Classifying this joined data, in accordance with the organization’s data classification scheme, meant that we now had data that was more sensitive than any existing data extracts.
We needed to protect and monitor accordingly. This required a bit more thought and effort, but under an established methodology, so fairly simple.
2. There was another data sensitivity matter, though.
And this is one that you probably face, as an auditor, all the time.
We found that some billing changes were made independently of CRM changes – manually – and that these were then reversed within a short time window. Conducting further analysis, we then found that the time windows related exactly to when bills were being sent out.
Uh, oh.
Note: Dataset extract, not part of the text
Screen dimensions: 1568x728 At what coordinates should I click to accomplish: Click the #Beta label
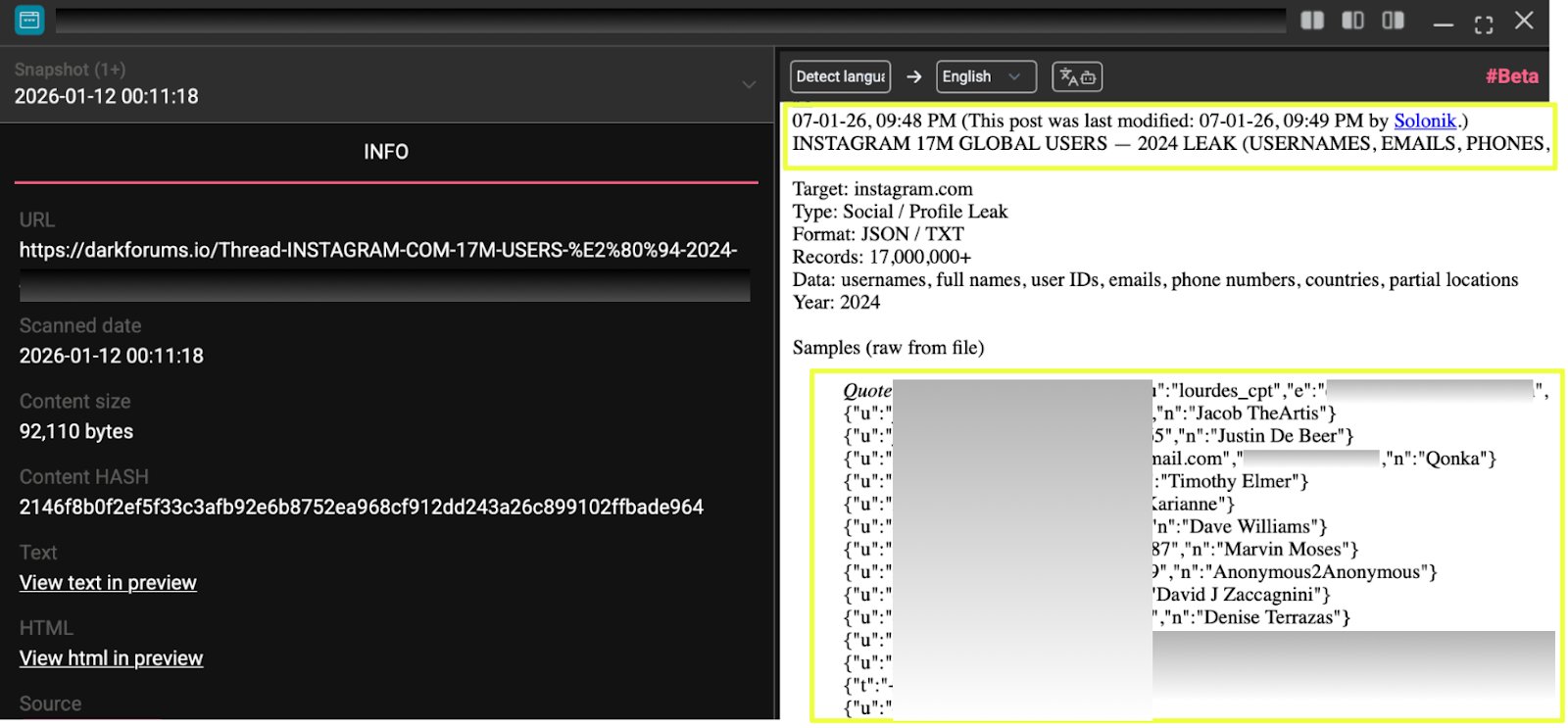point(1511,76)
Was this fraud?
Whether it was, or wasn’t, there was suspicion. Enough to further raise the level of sensitivity of the data that we now had.
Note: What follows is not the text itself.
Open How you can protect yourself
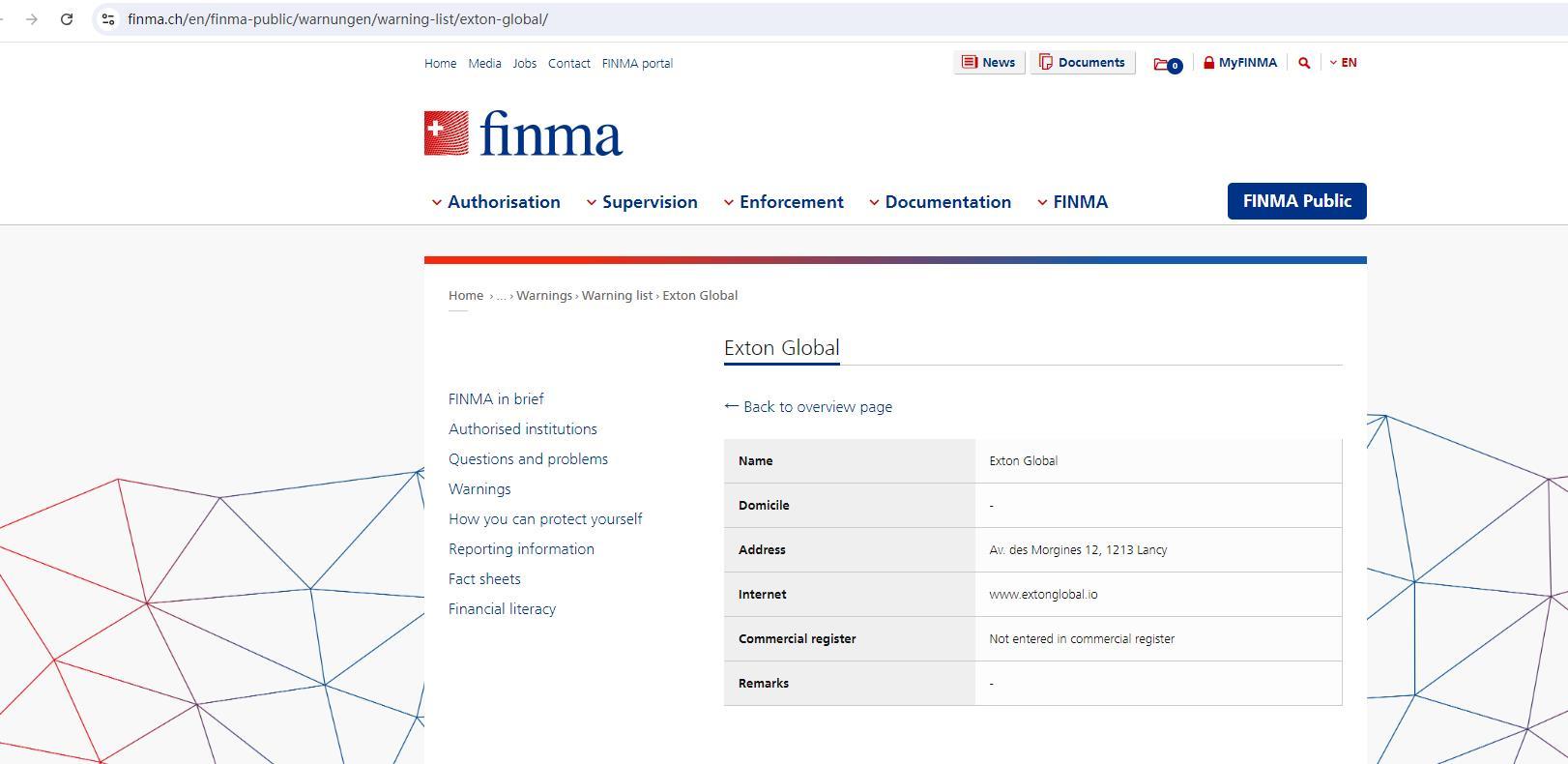Viewport: 1568px width, 764px height. (x=545, y=519)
The organizational data governance framework did not cater for how to protect this data. So, we had to think about it, work out what we needed to do and then obtain approval for the approach.
Not insurmountable. But bad timing. We had the investigation to focus on.
It would have been easier if we had worked out what to do if faced with a scenario like this. For example, in developing the overall audit plan, in refreshing our methodology or during planning for this specific audit. We may not have explored this specific situation. Planning for every eventuality isn’t an efficient approach. Exploring exceptional circumstances and what process to follow in such circumstances would have helped.
Develop your audit specific data governance and management regime.
Work out, in advance, what you need to do in these sorts of situations.
Go through the approval process.
Then you don’t have to rush around at the last minute, when there are pressing matters to deal with – like the investigation into potential fraud that we had to undertake at the same time as working out what we needed to do to govern and manage the new sensitive data.
[You're probably wondering - it turned out not to be fraud, of course, or it wouldn’t be here for public consumption].